DBS Group Holdings Ltd – Dividends to increase by 24 cents per year
We attended DBS’ Investor Day on 22 May 2023 where management shared their digital-led strategy in growth markets, how new businesses with potential have evolved from the previous Investor Day in 2017 and addressed some of the questions from investors and analysts. The key takeaways from DBS Investor Day 2023 are:
- Guidance of a medium-term (3 to 5 years) ROE of 15-17% and a baseline for dividends to increase by 24 cents per year. Further upside of S$3bn based on optimal CET-1 operating range which could be distributed in further ordinary dividend step-up, special dividend or share buyback.

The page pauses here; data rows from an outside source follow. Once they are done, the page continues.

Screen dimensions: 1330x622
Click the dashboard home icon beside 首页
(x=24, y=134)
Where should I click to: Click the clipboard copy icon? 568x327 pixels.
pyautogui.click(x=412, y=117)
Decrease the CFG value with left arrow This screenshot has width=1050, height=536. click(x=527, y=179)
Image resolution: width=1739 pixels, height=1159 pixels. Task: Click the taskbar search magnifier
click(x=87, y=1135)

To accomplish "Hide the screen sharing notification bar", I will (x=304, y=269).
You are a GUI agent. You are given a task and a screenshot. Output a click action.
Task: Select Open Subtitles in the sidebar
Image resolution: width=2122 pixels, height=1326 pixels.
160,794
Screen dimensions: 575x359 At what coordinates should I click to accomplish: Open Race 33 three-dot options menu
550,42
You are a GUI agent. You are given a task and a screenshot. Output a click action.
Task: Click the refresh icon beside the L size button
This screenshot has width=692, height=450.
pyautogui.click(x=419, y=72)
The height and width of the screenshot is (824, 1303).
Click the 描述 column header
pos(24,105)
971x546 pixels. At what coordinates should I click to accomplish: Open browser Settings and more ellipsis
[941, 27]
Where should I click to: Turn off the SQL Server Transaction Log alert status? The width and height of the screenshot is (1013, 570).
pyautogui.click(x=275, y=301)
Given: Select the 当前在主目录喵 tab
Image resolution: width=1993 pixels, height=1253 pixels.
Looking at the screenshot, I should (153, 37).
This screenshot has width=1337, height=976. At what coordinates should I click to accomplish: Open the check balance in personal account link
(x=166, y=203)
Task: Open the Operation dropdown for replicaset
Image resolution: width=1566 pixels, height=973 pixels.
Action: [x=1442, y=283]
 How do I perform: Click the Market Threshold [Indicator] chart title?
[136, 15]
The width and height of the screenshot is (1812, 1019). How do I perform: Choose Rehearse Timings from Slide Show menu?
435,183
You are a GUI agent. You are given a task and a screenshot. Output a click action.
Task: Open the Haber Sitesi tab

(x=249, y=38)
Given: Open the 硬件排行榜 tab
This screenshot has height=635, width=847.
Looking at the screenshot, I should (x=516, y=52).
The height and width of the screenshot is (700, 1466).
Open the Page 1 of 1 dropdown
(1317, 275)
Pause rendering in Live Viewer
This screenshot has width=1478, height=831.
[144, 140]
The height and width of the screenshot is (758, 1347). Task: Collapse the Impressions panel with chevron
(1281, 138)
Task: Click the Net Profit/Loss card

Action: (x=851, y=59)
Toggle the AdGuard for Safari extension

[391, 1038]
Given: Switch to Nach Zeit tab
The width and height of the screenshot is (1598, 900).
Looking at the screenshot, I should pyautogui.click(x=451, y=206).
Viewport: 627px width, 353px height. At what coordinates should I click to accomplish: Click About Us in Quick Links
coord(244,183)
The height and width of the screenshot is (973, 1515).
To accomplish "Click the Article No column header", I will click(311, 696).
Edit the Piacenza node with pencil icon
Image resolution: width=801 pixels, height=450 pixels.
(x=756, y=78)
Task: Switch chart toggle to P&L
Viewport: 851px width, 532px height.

- Technology has transformed the way they manage with the use of a hybrid multi-cloud strategy with in-house infrastructure as a service. Other business segments such as Consumer and SME, Private banking, Global transaction services, and Treasury markets have also benefited from the digital transformation.
Group Financials
- Medium-term ROE of 15-17%, dividends to increase by 24 cents per year. DBS has guided for a medium-term ROE of 15-17%, with the uplift coming from: (a) faster growth in capital-light high-ROE businesses such as wealth management, global transaction services and treasury market sales; (b) increasing ROE with scale in growth markets such as transaction banking, wealth management, SME lending and unsecured retail lending, and; (c) capital headroom to support profitable growth and higher distributions. Notably, ordinary dividends would be lifted by 24 cents to S$1.68 in 2023. There is also a further upside of S$3bn based on the optimal CET-1 operating range of 12.5-13.5% (1Q23: 14.1%), which could be distributed in further ordinary dividend step-up, special dividend or share buyback.
- Group ROE structurally improved by 250bps. ROE improved by 380bps to 15.0% in 2022 (2015: 11.2%) from a 220bps uplift in external drivers and a 250bps increase in structural drivers offset slightly by a 90bps dip in financial leverage. External drivers include higher interest rates, credit cycle and market growth. Structural drivers include extended superior deposit franchise to foreign currency, growth in high-ROE fee income and new capabilities in credit risk management.